Collected data entries

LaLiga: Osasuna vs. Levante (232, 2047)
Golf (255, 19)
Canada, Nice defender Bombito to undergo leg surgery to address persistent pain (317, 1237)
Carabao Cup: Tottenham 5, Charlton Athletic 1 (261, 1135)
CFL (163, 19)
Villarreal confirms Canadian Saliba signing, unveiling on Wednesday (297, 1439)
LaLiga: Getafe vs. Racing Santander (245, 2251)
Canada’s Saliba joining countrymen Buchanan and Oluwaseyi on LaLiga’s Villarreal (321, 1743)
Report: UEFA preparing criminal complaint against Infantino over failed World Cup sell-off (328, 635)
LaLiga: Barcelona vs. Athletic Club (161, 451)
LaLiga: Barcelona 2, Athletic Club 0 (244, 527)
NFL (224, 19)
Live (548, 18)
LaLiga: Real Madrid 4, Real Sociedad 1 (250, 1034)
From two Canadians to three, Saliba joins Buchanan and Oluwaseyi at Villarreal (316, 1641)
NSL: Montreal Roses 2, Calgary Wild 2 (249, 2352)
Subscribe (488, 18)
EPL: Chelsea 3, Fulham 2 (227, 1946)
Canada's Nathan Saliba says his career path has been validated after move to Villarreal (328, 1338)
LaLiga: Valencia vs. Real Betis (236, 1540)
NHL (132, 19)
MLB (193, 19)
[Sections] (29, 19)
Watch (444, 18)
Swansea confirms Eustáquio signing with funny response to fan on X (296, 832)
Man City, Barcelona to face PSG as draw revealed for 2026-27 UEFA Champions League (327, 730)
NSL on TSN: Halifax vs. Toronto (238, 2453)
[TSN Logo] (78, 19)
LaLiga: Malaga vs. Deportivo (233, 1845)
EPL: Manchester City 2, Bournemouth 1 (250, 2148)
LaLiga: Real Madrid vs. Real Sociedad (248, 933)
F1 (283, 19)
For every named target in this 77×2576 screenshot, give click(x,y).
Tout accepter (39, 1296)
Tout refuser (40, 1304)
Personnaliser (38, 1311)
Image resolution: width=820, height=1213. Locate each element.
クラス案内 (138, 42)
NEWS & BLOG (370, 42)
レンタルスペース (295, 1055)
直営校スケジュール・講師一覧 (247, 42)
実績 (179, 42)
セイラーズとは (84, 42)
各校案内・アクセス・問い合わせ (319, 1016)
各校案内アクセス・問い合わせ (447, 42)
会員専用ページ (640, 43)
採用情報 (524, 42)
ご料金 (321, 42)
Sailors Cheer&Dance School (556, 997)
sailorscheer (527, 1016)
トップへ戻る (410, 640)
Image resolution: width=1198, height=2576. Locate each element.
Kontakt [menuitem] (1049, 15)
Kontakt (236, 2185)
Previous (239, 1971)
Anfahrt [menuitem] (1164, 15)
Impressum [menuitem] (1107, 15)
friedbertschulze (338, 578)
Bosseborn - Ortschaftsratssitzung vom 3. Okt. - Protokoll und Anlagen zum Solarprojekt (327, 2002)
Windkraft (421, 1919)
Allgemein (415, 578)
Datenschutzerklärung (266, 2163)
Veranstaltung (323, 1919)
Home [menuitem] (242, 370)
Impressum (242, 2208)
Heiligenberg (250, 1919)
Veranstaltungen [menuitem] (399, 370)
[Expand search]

▸ **REQUIRED ACTION**
From the entries above, extract only the lines running from the one containing "各校案内・アクセス・問い合わせ (319, 1016)" through the one containing "Heiligenberg (250, 1919)", inclusive.

▸ **ANSWER SPACE**
各校案内・アクセス・問い合わせ (319, 1016)
各校案内アクセス・問い合わせ (447, 42)
会員専用ページ (640, 43)
採用情報 (524, 42)
ご料金 (321, 42)
Sailors Cheer&Dance School (556, 997)
sailorscheer (527, 1016)
トップへ戻る (410, 640)
Image resolution: width=1198, height=2576. Locate each element.
Kontakt [menuitem] (1049, 15)
Kontakt (236, 2185)
Previous (239, 1971)
Anfahrt [menuitem] (1164, 15)
Impressum [menuitem] (1107, 15)
friedbertschulze (338, 578)
Bosseborn - Ortschaftsratssitzung vom 3. Okt. - Protokoll und Anlagen zum Solarprojekt (327, 2002)
Windkraft (421, 1919)
Allgemein (415, 578)
Datenschutzerklärung (266, 2163)
Veranstaltung (323, 1919)
Home [menuitem] (242, 370)
Impressum (242, 2208)
Heiligenberg (250, 1919)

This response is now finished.